Reflect the validated Origin request header back in the Access-Control-Allow-Origin response header after checking it against the allowlist. Include Vary: Origin to ensure CDNs and intermediate caches serve the correct header for each origin.

Set the Vary: Origin Header When CORS Origin Changes Per Request

Cross-Origin Resource Sharing (CORS) responses that change Access-Control-Allow-Origin based on the request's Origin header must include Vary: Origin. Without this header, a CDN or browser cache may store the response for one origin and serve it to a different origin. The mismatched Access-Control-Allow-Origin value causes the browser to block the response.

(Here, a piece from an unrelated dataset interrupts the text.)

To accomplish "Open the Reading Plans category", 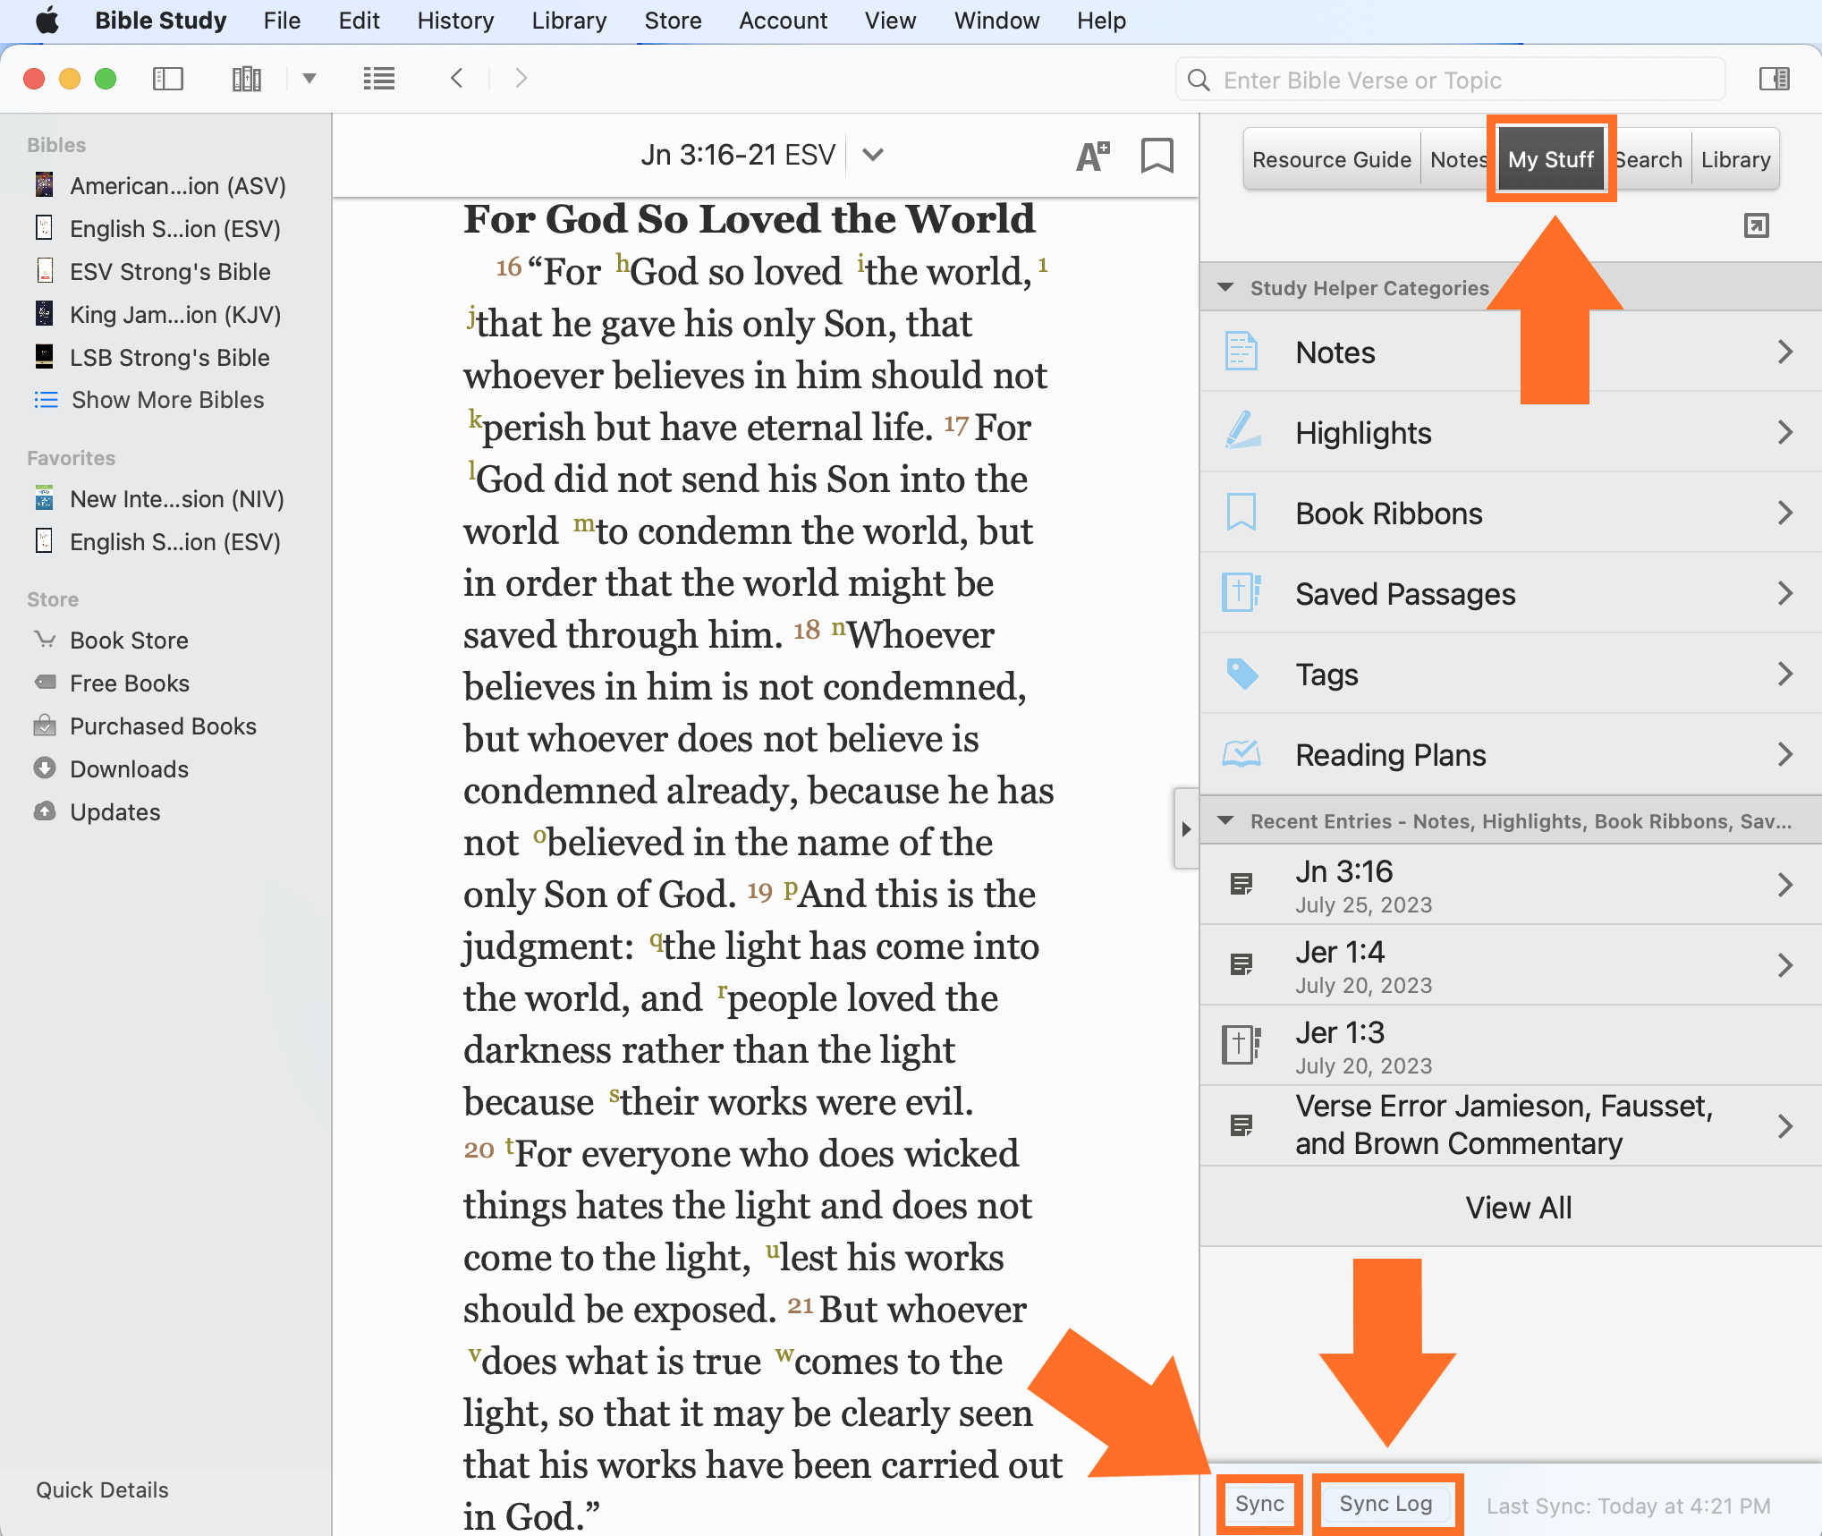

Configure CORS at One Layer Only

Cross-Origin Resource Sharing (CORS) headers set by both the web server (Nginx, Apache) and the application framework (Django, Express, Spring) produce duplicate headers. A response with two Access-Control-Allow-Origin headers causes the browser to reject the request. Configure CORS at the reverse proxy layer or the application layer -- not both.

If the application sets CORS headers, use proxy_hide_header Access-Control-Allow-Origin in Nginx to strip the duplicate. If the reverse proxy sets CORS headers, disable the CORS middleware in the application.

Validate CORS Origins with Exact Matching

Cross-Origin Resource Sharing (CORS) origin validation must use exact string matching or a strict regular expression with start and end anchors. A regex like https://example\.com without a $ anchor matches https://example.com.attacker.com, which lets an attacker's domain pass the check. Append $ to the regex: ^https://example\.com$.

Avoid substring matching, prefix matching, or partial hostname checks when validating origins. Maintain a static allowlist when possible and fall back to anchored regex only for dynamic subdomain patterns.